DESPITE A serious effort to quantify the total value of containerised goods being reported stolen each year, FTW is still left with only that thumbsucking multi-millions generalisation.
The Association of Marine Underwriters of SA (AMUSA) has been attempting to gather in totals of claims made through its members and their insurance companies, but to little avail, according to Durban-based committee member, Hugh Murcell, proprietor of UMS (Underwriting Management Services).
We sent out a letter to everybody, but the reply-ratio has been very poor up to now, he said.
Murcell attributes much of this lack of response to, among other things, the competitive element. He also points to the fact that many member companies are unable to easily extract this data from their computer records in an appropriate form.
This was confirmed by Dave Keeling, marine manager of Cigna Insurance, and the AMUSA man responsible for getting this fact-gathering exercise underway.
He is also looking to try to compile figures around the now massive theft rate at Johannesburg International Airport, where you'll find it almost impossible to get insurance cover for imported cell phones, for example, and at Kazerne, where container theft was rampant until the private sector took a hand in policing unit movements.

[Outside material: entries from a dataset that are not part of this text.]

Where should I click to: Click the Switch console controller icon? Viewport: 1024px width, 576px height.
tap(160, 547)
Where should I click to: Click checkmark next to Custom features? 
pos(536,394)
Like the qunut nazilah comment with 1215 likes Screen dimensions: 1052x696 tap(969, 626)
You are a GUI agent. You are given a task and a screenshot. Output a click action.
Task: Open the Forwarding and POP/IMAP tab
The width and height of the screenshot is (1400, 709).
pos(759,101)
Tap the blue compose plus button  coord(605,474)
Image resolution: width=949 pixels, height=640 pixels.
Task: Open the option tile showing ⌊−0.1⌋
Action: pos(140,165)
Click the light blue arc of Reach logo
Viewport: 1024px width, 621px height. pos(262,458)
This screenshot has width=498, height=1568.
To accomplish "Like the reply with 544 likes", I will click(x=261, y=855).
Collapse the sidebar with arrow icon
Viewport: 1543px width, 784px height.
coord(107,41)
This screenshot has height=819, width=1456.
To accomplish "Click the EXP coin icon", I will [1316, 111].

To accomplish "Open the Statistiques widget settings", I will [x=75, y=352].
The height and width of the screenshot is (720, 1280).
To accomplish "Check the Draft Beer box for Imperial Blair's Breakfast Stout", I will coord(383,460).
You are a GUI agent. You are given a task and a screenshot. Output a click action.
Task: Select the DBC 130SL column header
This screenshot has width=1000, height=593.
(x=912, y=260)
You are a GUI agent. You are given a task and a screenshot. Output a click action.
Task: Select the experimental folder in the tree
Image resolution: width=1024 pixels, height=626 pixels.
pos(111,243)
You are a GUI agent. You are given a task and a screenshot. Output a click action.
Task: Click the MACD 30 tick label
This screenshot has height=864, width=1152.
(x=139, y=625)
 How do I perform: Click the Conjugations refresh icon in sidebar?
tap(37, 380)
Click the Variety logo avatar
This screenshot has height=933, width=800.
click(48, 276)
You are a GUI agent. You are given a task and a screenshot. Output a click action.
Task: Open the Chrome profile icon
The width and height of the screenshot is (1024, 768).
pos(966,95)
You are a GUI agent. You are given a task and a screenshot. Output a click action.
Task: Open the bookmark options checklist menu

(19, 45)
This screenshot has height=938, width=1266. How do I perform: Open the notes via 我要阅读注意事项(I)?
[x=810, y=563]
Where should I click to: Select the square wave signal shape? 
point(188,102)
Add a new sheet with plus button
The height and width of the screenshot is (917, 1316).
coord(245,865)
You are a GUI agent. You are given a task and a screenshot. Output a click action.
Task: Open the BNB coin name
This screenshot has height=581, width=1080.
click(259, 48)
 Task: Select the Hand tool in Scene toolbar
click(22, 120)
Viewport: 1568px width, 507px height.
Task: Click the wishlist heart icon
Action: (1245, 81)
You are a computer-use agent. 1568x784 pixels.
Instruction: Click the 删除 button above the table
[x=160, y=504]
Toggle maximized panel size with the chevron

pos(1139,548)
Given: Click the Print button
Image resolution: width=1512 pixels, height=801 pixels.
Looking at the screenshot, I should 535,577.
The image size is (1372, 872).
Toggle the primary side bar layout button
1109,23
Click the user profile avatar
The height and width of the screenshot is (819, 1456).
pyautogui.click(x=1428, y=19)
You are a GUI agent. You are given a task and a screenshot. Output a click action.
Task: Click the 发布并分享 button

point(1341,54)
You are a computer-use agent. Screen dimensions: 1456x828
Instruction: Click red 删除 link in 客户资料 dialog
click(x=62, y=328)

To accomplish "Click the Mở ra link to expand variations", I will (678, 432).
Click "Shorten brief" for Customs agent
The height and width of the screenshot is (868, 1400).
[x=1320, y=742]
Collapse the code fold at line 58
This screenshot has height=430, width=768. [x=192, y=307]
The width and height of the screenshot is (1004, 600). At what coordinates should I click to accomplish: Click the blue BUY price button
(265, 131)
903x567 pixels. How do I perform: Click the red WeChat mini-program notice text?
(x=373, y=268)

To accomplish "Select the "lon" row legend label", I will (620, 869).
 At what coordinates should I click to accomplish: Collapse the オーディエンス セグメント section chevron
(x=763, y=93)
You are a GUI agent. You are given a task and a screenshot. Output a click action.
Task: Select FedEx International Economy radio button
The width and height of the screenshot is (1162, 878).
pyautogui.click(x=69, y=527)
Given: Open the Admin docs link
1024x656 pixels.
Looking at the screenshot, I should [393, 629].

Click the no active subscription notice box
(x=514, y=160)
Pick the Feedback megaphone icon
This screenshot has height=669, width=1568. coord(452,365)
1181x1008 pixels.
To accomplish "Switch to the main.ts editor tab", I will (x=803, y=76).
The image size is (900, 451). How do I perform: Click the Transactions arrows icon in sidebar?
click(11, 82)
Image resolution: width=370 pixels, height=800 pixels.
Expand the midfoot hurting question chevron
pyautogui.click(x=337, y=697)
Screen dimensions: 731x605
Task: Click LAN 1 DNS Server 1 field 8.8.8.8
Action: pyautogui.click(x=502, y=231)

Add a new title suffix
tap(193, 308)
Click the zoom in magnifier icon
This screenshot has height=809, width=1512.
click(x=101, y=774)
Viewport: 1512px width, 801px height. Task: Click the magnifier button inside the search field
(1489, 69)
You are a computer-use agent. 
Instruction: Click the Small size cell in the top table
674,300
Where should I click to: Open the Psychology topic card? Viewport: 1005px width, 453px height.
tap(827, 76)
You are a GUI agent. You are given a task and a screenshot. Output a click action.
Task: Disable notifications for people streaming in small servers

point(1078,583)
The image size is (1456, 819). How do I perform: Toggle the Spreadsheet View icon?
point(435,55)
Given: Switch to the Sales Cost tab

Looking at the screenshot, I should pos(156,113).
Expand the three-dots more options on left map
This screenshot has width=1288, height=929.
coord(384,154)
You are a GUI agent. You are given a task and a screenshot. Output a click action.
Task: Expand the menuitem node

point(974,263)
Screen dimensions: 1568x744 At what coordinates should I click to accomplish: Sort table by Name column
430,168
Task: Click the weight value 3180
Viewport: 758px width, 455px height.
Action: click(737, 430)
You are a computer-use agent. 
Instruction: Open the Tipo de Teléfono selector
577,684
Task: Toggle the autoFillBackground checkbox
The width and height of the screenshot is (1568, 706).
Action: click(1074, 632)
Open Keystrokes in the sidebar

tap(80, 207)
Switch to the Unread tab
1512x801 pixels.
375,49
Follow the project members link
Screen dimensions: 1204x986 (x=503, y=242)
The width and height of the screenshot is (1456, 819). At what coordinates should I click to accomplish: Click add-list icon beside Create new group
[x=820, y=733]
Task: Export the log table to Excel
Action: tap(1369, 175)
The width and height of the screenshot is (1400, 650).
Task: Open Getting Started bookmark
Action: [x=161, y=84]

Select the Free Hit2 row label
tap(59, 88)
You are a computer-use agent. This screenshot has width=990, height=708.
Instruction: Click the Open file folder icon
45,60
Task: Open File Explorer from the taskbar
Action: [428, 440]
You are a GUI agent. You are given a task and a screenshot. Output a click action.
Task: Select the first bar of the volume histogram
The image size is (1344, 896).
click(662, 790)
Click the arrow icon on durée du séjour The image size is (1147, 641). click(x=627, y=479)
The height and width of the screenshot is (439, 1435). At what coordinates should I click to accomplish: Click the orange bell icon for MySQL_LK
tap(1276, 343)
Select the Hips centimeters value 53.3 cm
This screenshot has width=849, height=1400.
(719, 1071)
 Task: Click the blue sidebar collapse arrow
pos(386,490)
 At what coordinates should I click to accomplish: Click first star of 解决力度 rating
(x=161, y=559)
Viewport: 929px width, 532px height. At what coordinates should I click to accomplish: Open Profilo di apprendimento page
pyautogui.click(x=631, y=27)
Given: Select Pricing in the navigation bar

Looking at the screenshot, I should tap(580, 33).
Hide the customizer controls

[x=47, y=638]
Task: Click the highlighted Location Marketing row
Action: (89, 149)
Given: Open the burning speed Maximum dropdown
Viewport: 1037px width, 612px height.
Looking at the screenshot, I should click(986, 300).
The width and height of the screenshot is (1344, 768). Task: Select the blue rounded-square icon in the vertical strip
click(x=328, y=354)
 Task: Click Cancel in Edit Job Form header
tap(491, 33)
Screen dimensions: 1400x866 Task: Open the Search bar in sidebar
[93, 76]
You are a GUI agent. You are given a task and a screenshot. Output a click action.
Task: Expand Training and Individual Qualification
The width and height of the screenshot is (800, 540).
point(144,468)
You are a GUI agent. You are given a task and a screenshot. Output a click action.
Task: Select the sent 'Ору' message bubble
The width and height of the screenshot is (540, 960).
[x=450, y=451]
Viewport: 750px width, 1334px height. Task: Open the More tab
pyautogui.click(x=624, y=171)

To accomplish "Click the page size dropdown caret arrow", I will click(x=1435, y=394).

But these efforts are not meeting with the immediate return hoped from them.
One of the worries among insurance parties is that individual figures might be made public and used adversely by competitors.
FTW's arrangement with AMUSA is that we will receive only total figures with no indication of the individual sources or quantities of these statistics. At the same time, the compilers of the figures are also bound by an oath on the secrecy of any information released to them.
By quantifying how much theft is costing the industry, the industry can decide how much it can afford to spend on combatting the problem.